I had built my own quad copter and felt up to the challenge. After Googling some of the part numbers of the receiver, I determined that they were to make up a Hubsan H107 X4 RC Quad copter. Using this helpful link, I was able to learn the motor connections.

The next task was to find or make some kind of base for the components. I decided to use an old CD-ROM case, cutting off the middle post. The well in the middle seemed ideal to house the receiver. Next I drilled 4 holes on the rim, just large enough for an interference-fit with the motors.

The motor wires were not long enough to reach the receiver so I added some short extensions. I had, in the meantime, been charging the little motor battery, which took 30 minutes approximately, using the supplied USB charger.

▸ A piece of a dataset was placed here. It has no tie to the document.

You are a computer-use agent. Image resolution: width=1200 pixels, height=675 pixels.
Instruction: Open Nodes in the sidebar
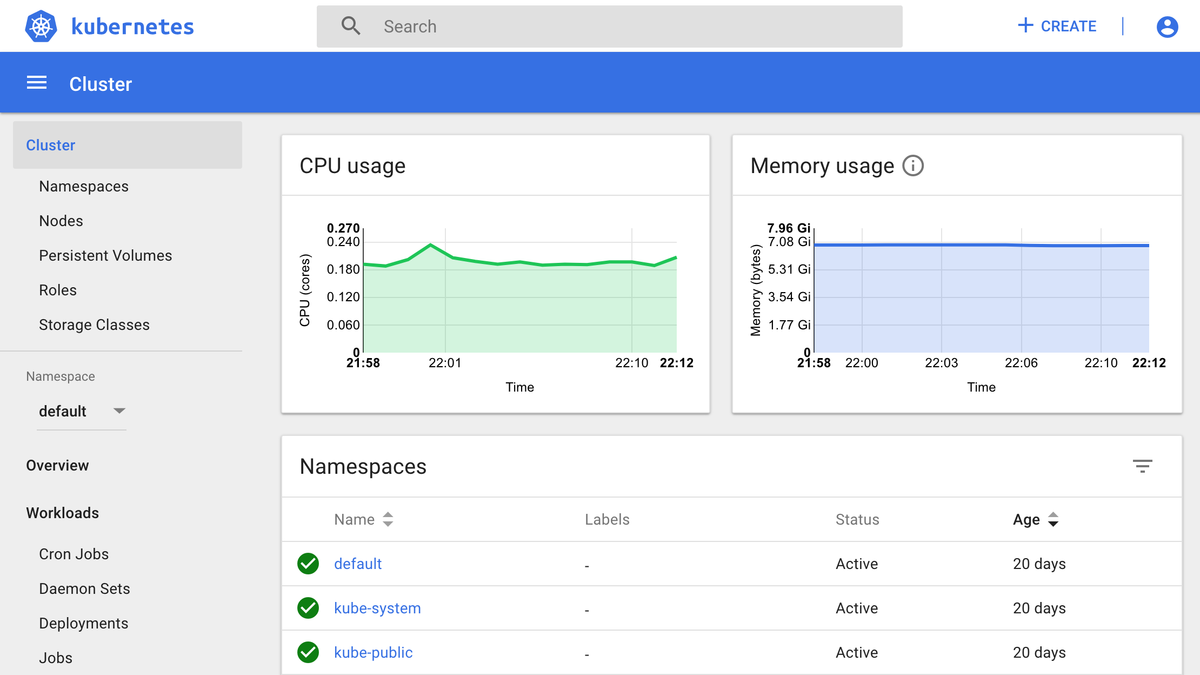point(61,221)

Its LED turns on whilst charging and turns off when fully charged. I measured the voltage after charging and found it to be 4.18 volts.

Next, I put the blades on the motors and was ready to do some tests. I first turned on the transmitter, and its LED turned red. Then I connected the battery to the receiver and its two blue LEDs flashed alternately briefly then stayed on, simultaneously the LED on the transmitterl turned green and there was a little bleep to tell me that they were connected.

I then raised the left-hand lever to increase throttle and all 4 motors started spinning. Then I noticed that the blades were turning in the wrong direction, so I powered off and swapped the blades over. The correct layout is as follows: Motor 1 should be counter-clockwise, Motor 2 clockwise, Motor 3 clockwise and Motor 4 counter-clockwise. The motors are numbered 1, 2, 4 then 3 when counted in a clockwise direction around the receiver as viewed from the top.

Having swapped the blades, I tried again. The craft barely got off the ground a full throttle. At this point I decided that the CD-ROM case was too heavy and mostly preventing the flow of air up into the blades. I then used a hacksaw and craft knife to remove most of the case except for an X shape.

This proved successful and I was able to fly the craft, see video below (MiniQuadCopter.wmv). It is very lively and responsive and my flying skills leave a lot to be desired. The remote control also will probably need to be trimmed using the little push-buttons beside the joy-sticks. Some research is needed to find a lighter material and easier way to mount the motors and flight controller. All in all I found it to be a rewarding task and hope the students get as much fun and satisfaction building their own.